(Brief)
With the pictures omitted, output word for word the lines from the one containing "The width and" through the end of the records.

━━━ Source data ━━━

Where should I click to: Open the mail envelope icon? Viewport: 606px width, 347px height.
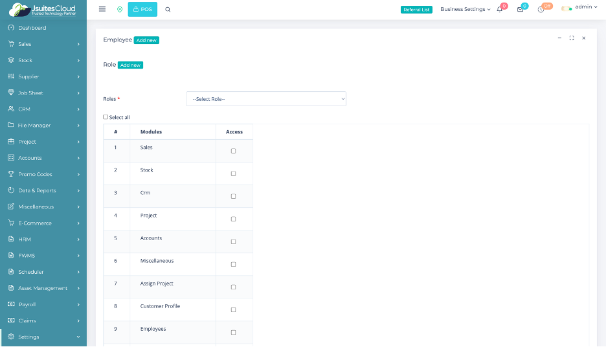coord(520,10)
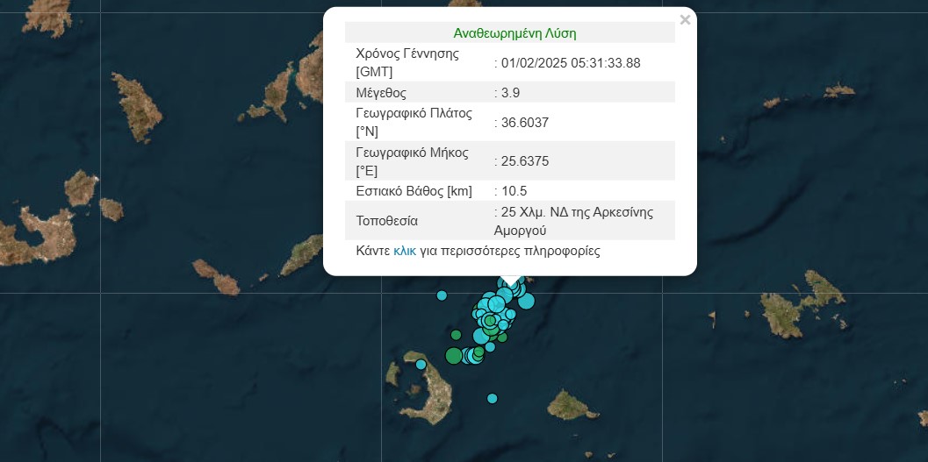928x462 pixels.
Task: Click the latitude value 36.6037
Action: [x=525, y=123]
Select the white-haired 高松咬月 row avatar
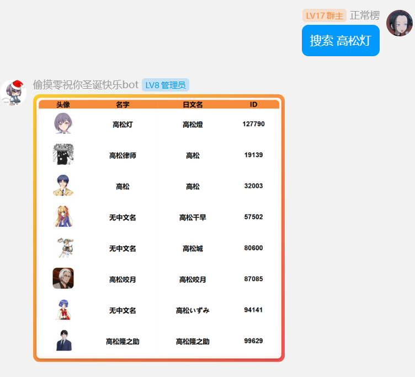Screen dimensions: 415x377 tap(63, 278)
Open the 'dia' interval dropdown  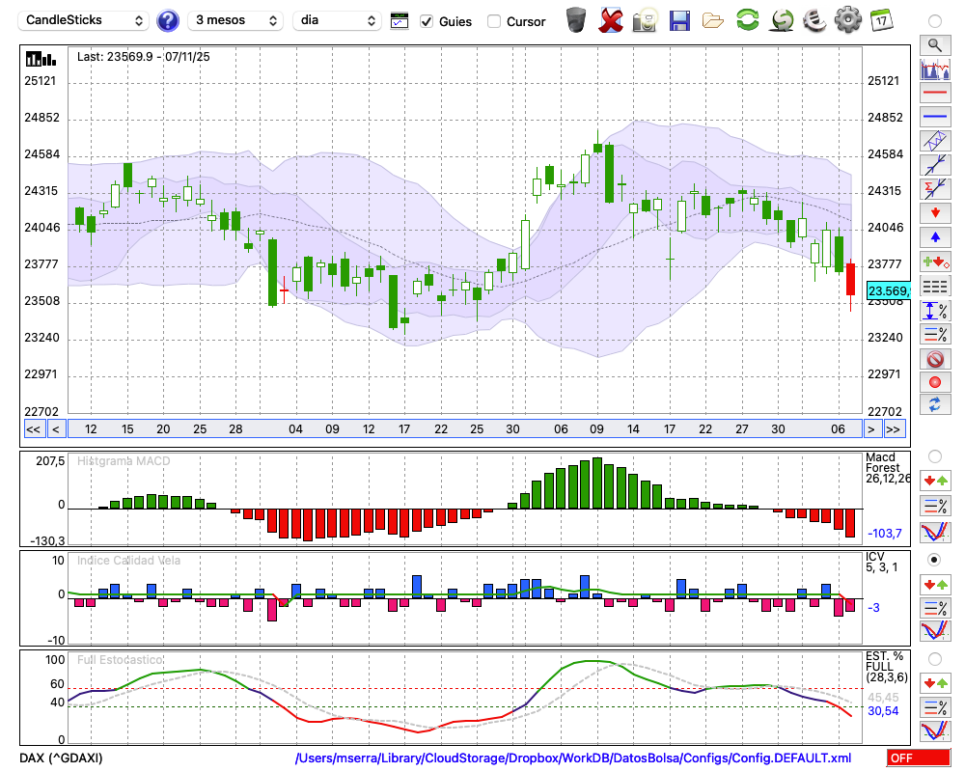(x=338, y=20)
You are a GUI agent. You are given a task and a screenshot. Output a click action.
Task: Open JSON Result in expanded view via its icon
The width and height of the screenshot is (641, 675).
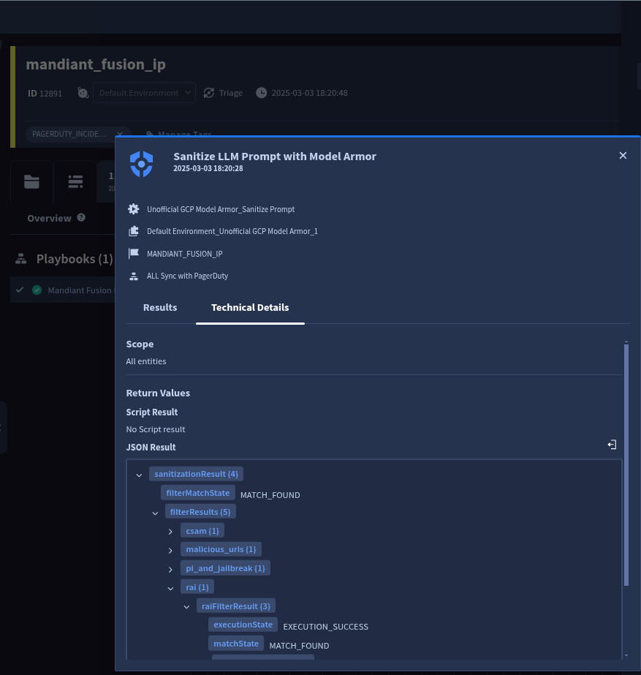click(x=612, y=444)
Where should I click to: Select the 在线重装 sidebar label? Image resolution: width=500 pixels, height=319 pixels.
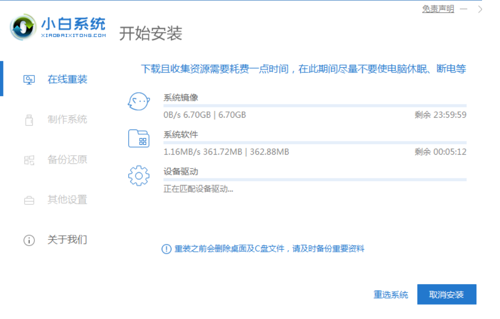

━━━

(Result below)
The width and height of the screenshot is (641, 675).
click(x=612, y=444)
Where should I click to: Select the 在线重装 sidebar label? Image resolution: width=500 pixels, height=319 pixels.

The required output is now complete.